The waitress said nothing for a second, just nodded somberly as she stared down at the table. Then she looked up and faced Robin again. “What else did it say?”
“It said I’m gonna be famous.”
The waitress smiled. “That doesn’t sound so bad,” she said. “Famous for what?”
“For my music,” said Robin.
“And do you like playing?”
“Hey,” shouted the barkeep, who was rounding the corner of the bar now. “Ada, what’d I tell you about sticking to your section?”
“I’m sorry, sir,” said the waitress. “Just thought the kid could use some cheering up.”
“You let her mother worry about that,” said the barkeep, collecting the newspapers now and tossing the whole lot into the fire. “And you get back to where you belong.”
The barkeep stalked off, grabbing the mug of quarters off the Ms. Pac-Man machine as he stepped back behind the bar. Then he shouted: “Last call.”
The waitress frowned as she stood. “Sorry, kid,” she said. “Wish I could’ve helped a bit more, but…” She trailed off, nodding over her shoulder at the now-flustered barkeep.
“Well,” said Robin, “I think Mom’s picking up another shift tomorrow. Maybe I can find you in your section. I didn’t even realize this place was that big. Looks so small from the street.”
“Bigger on the inside,” said the waitress with a wink, but Robin didn’t catch the reference.
“So, maybe tomorrow?” she said.
The waitress looked across the room at the barkeep. And now, if Robin wasn’t mistaken, it looked like the waitress might be ready to cry.
“Ada?” said Robin, not entirely sure she’d gotten the waitress’ name right.
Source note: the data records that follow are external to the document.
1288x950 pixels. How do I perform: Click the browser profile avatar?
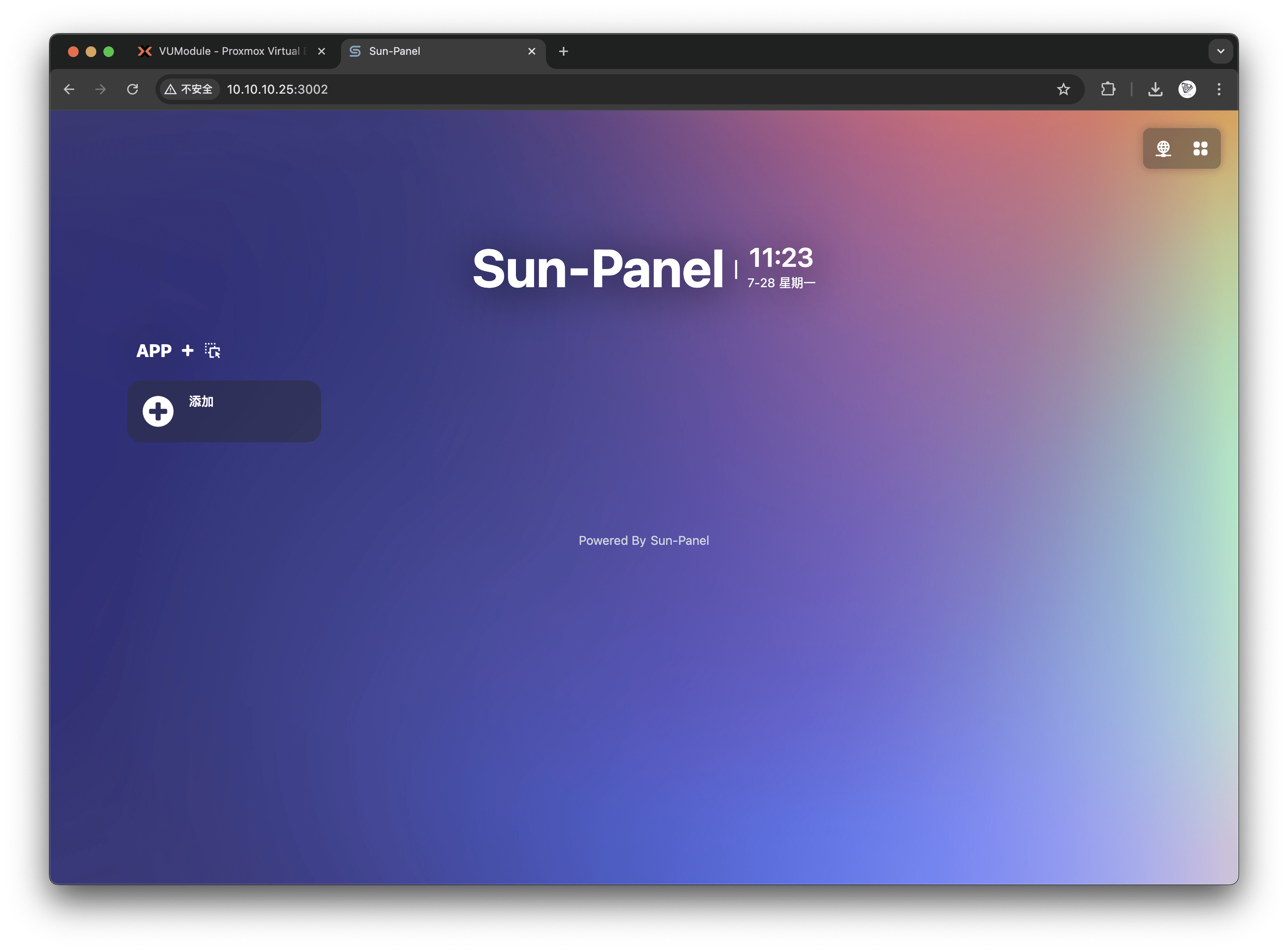[1187, 89]
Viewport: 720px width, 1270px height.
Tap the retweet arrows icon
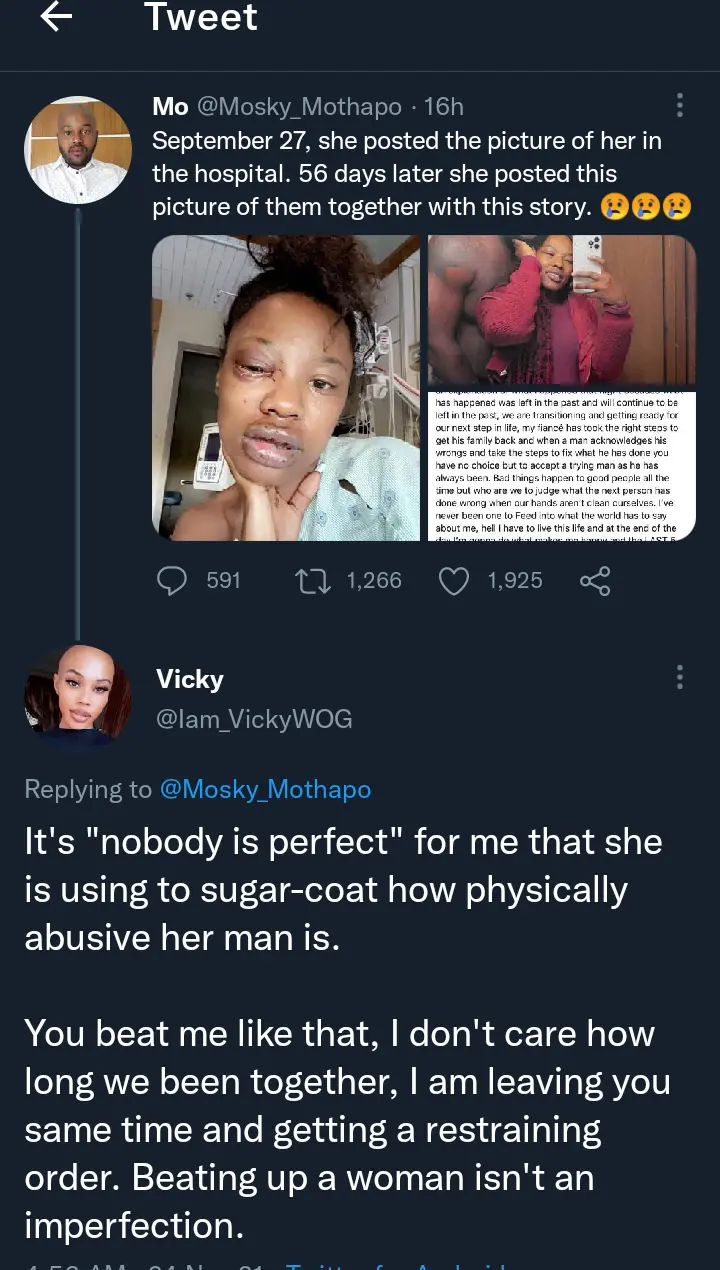click(315, 581)
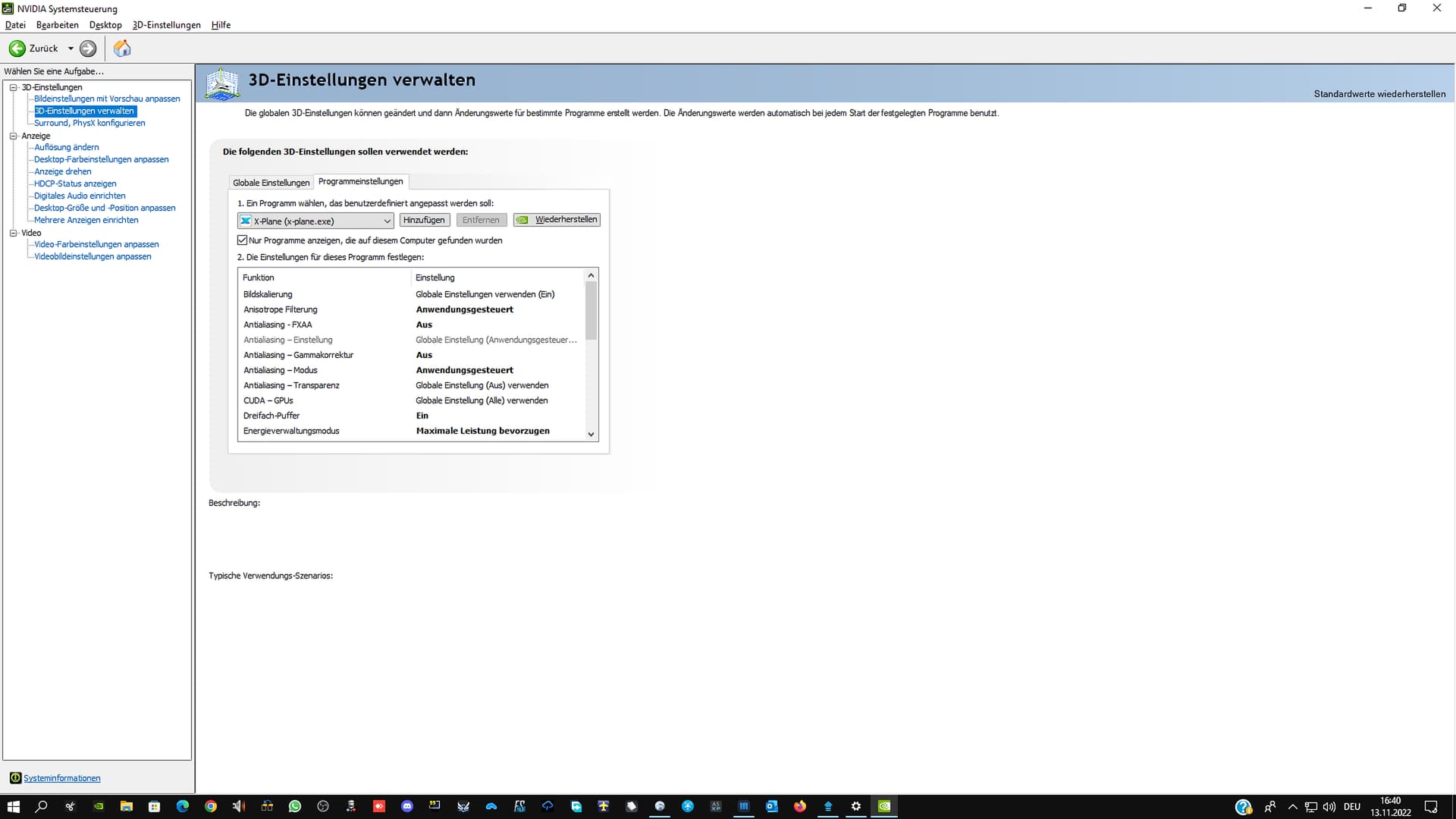
Task: Open the Zurück history dropdown arrow
Action: [x=71, y=49]
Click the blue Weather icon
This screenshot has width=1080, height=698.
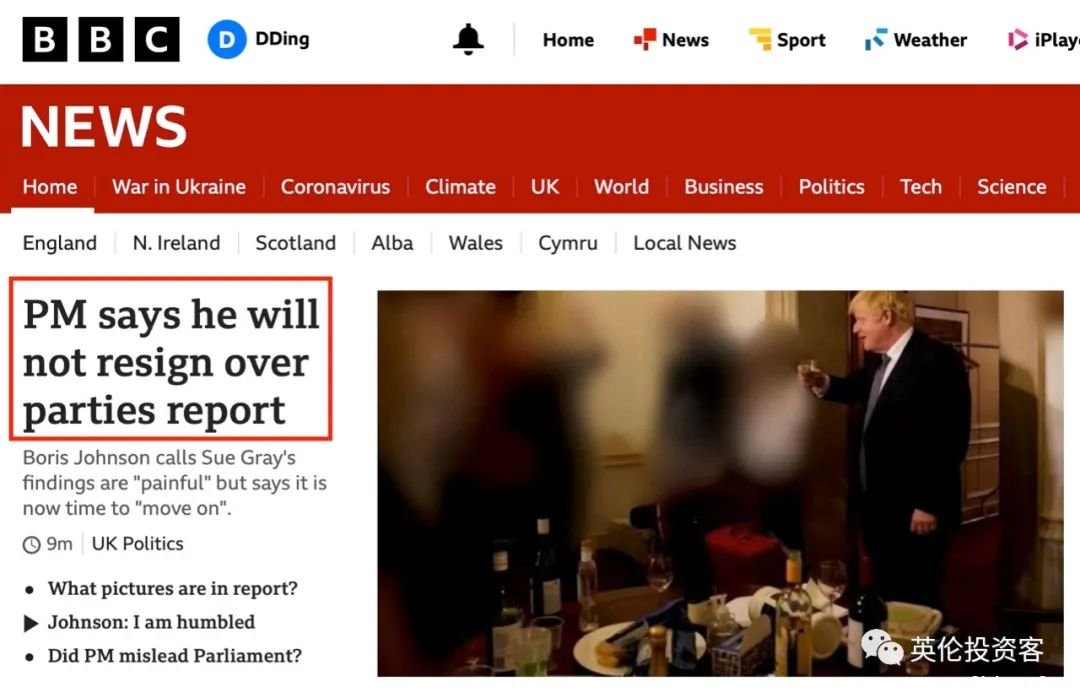click(875, 39)
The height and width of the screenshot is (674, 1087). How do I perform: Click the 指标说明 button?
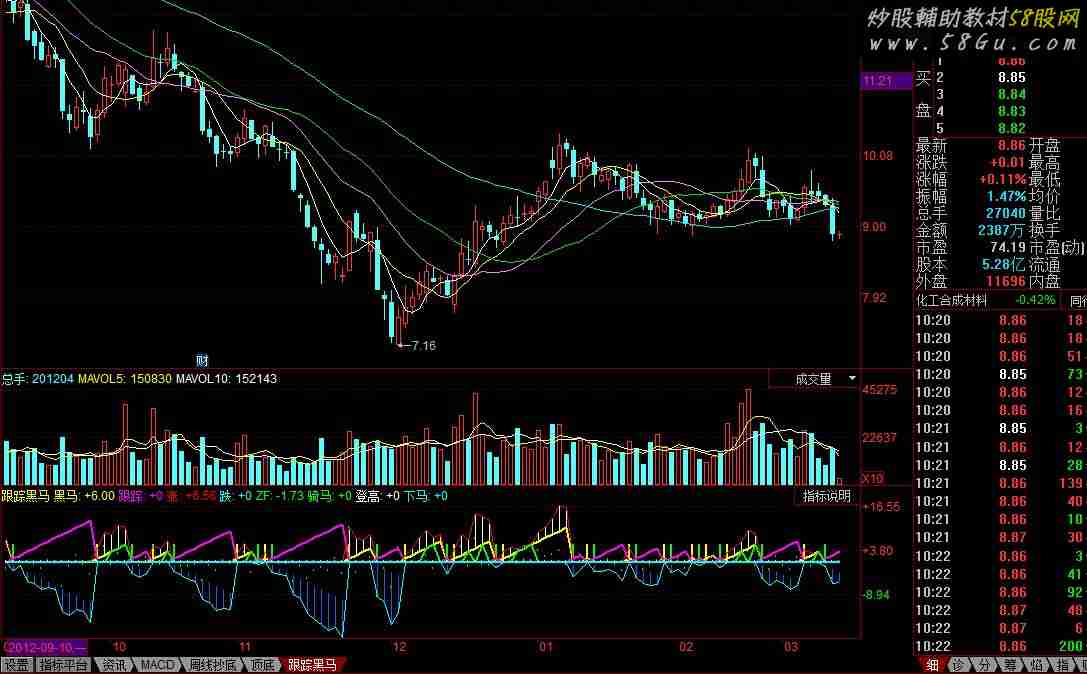[825, 496]
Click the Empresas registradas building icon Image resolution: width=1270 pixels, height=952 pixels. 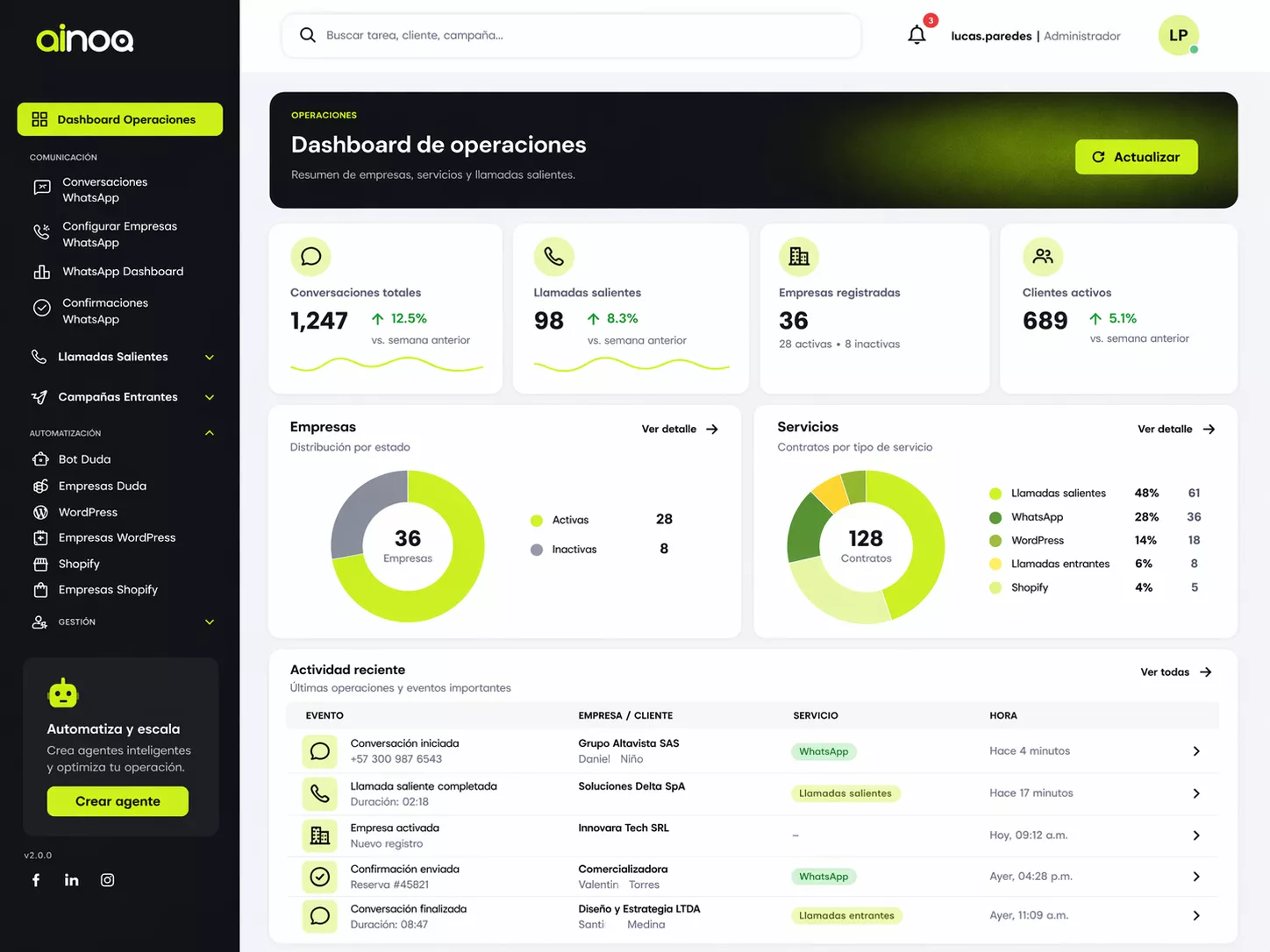click(x=798, y=257)
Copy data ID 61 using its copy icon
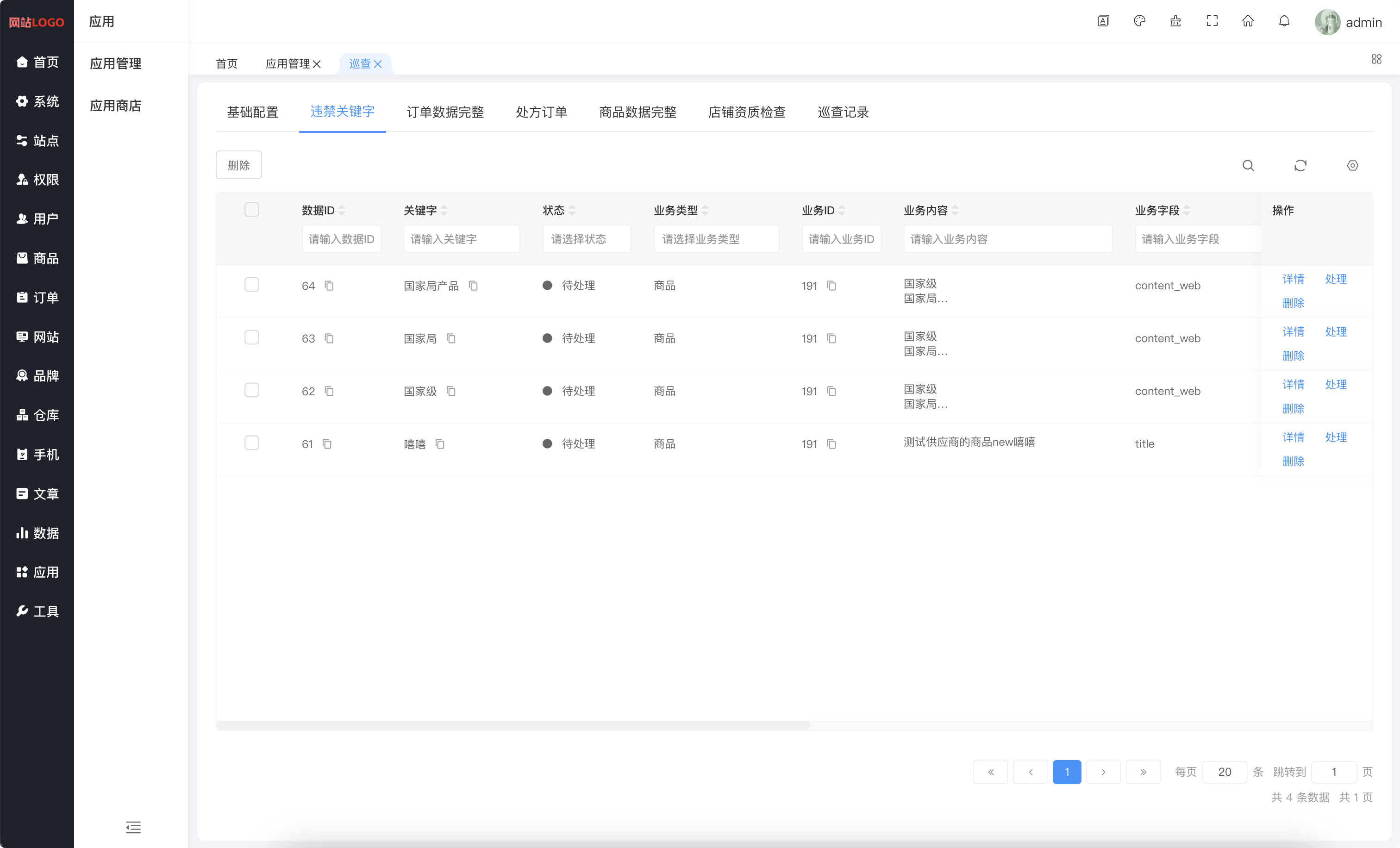1400x848 pixels. [x=327, y=444]
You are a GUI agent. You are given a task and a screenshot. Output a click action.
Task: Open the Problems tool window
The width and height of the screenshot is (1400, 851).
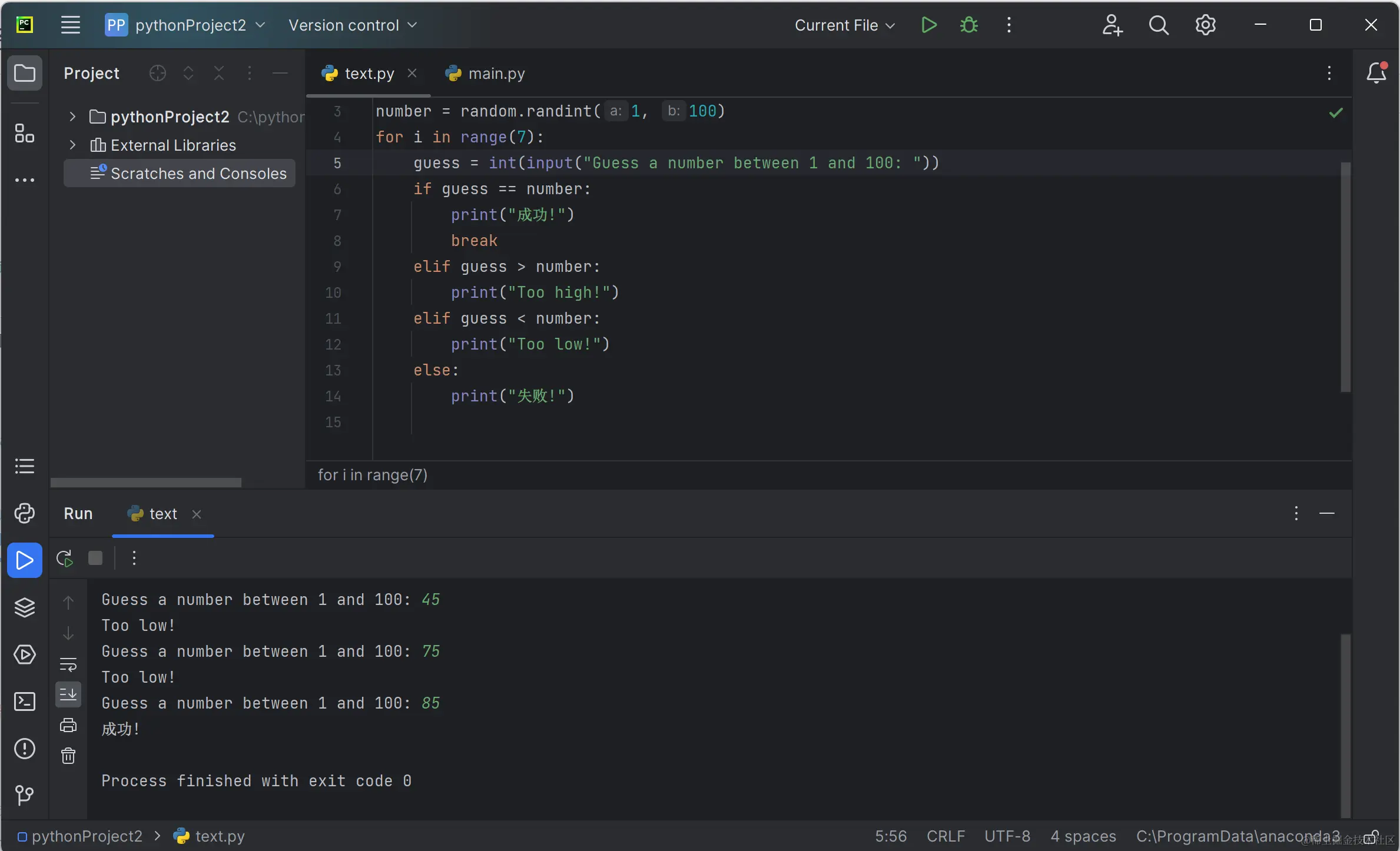point(24,749)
“Maybe,” she said. Then she turned to face Robin one last time, and any tears that might have been there were all gone. “But, just in case we don’t catch up,” she said, “I want you to remember this one thing.”
“What?” said Robin.
“You know now what your future is supposed to be,” said the waitress, “but when have you ever done things the way you were supposed to?”
* * *
When Robin, her brother, and her mother made the hike out to the bar the next afternoon, they were startled to find a padlock on the door and a sign in the window.
“What do they mean by ‘closed permanently’?” asked Adam. “Do they mean, like, forever?”
Mom was too busy staring through the window and mumbling to herself to answer her son, so Robin told Adam: “Yes, stupid. That’s what it means.”
“But I was so close,” whined Adam. “I’d finally figured it out! I just needed, like, two more quarters.”
Robin’s mother told her to go check the side, so that’s what Robin did next. And though that door was locked too, Robin lingered for a moment when she saw a single garbage can they seemed to have left behind. And she lingered for one moment beyond that when she saw two words scrawled out on the lid in what looked like charcoal: OPEN ME.
Robin lifted the lid from the trash can and couldn’t believe what she saw. There, sitting atop a heap of ash, was a sliver of the newspaper she’d read the night before. It wasn’t much more than the headline—the rest had been burned away—but she finally saw the date.
September 29, 2006. That was the day she was going to die.
Robin started to cry. How could it be real? Just how?
She was shaking her head in disbelief when she saw a second scrap of newsprint that had survived the fire. She fished it out of the refuse, read it once to herself, then read it once more aloud—not even caring now if Adam or Mom overheard her.
Gates died just outside her apartment building in Cambridge, Massachusetts. She spent her final moments in the arms of Hannah Hamilton, the on-again off-again girlfriend who Gates called “the love of her life” and whose photo graced the cover of the singer’s final album “A Hand That Will Never Be a Fist.”
“The love of my life,” Robin said to herself. And then she said it again. And, as absurd as it was, just the idea of love made her sniffle back the last of her tears and wipe her eyes with her sleeve.
She was going to die, yes. But first she was going to fall in love.